Time to gear up for a few of these









Only, this year it will be a bit different. Bandsaw USED to do these, but it no longer runs. I do have a $10 13" Craftsman scrollsaw, though. New to this game, so, I picked out maybe too rough a cutter of a blade. Going through 3/4" Pine.









Just six pieces of scrap Pine. Usually, I will stain the body a light brown, with the "antlers" a dark walnut. Glue on a fuzzy red nose, and tie on a big red ribbon around the neck. Rudolph! Eyes were done with just a Sharpie. Might need a few more cups?









Maybe I will try a smaller blade? How small does one go with 3/4" thick Pine?


----------



## lightcs1776 (Nov 14, 2013)

Nice Christmas project, Bandit.


----------



## sawdust703 (Jul 6, 2014)

well, I'm no expert, but do quite a bit scroll work myself. Using barn wood, hardwood, etc. right down to 1/8'' material. Myself I prefer to use a #7 skip blade on 3/4'' material, & sometimes I will use a #5. It just depends on the project. I make dream catchers from barn wood, with a lot of intricate detail in them. Sometimes I have to use an even smaller blade, it all goes by the project. If your saw is variable speed, just a word of caution, don't try to get your blade speed to fast. You're more apt to break blades, & get a rougher finish from trying to cut to fast.


----------



## wseand (Jan 27, 2010)

Those are Awesome, Bandit, great project. I don't use my scroll saw enough to help out on that end.


----------



## Finn (May 26, 2010)

I agree with Sawdust. I use Flying Dutchman polar#5 blades for cutting 3/4" stock. #7 also works well. The cut with a scroll saw should not require any sanding on the cut surface. Keep the feed rate down. A scroll saw is much much slower than a band saw, but a much better cut.


----------



## kepy (Mar 5, 2012)

I am a fan of the Flying Dutchman reverse tooth blades and for that project, a 5 or 7 should work great.


----------



## bandit571 (Jan 20, 2011)

The scrollsaw use pins on the blades. Happen to have a large sack of blades to sort through. We'll see what is all in the bag.

There is a spot right behind the blade that catches any and all items going over it. Might have to file it smooth before much longer. Looks like a blade had been chewing on the table…..


----------



## 33706 (Mar 5, 2008)

Well done, Bandito!!


----------



## bandit571 (Jan 20, 2011)

And, a look at how these turn out









Might be able to cobble five or six out of a new 1×6 x8' board. This one is from leftovers from a door build.

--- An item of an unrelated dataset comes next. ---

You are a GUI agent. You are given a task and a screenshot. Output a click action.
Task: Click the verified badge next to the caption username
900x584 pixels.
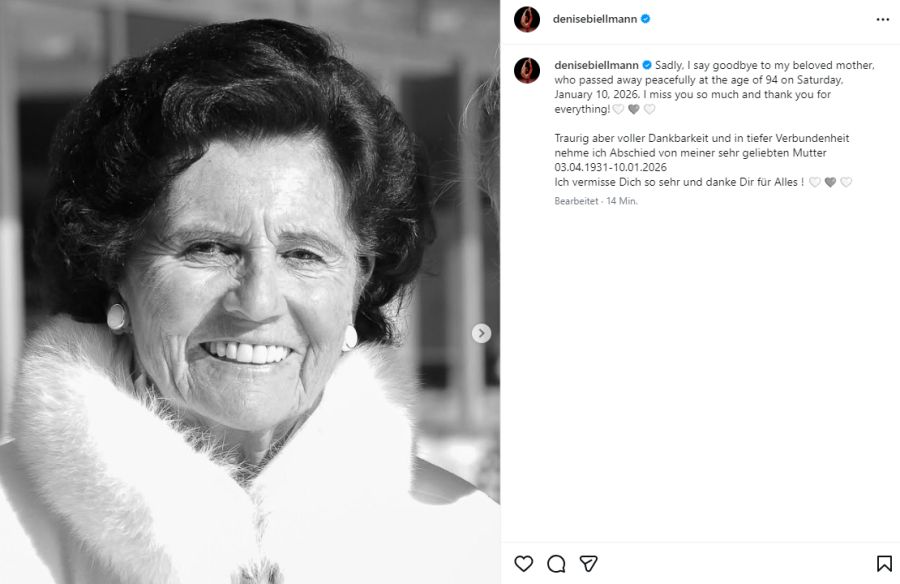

Hotmelt to glue on a fuzzy red nose. Red ribbon tied in place. Dark walnut stained antlers.









I don't know, think I should post this thing as a project?









Just a stack of scrap wood…..


----------



## JoeinGa (Nov 26, 2012)

One man's scrapwood is another man's PROJECT!


----------



## jimscrollsaws (Oct 31, 2014)

Well that turned out really cute! and with plenty of time to go till Christmas! can we expect all of Santa's reindeer by then?


----------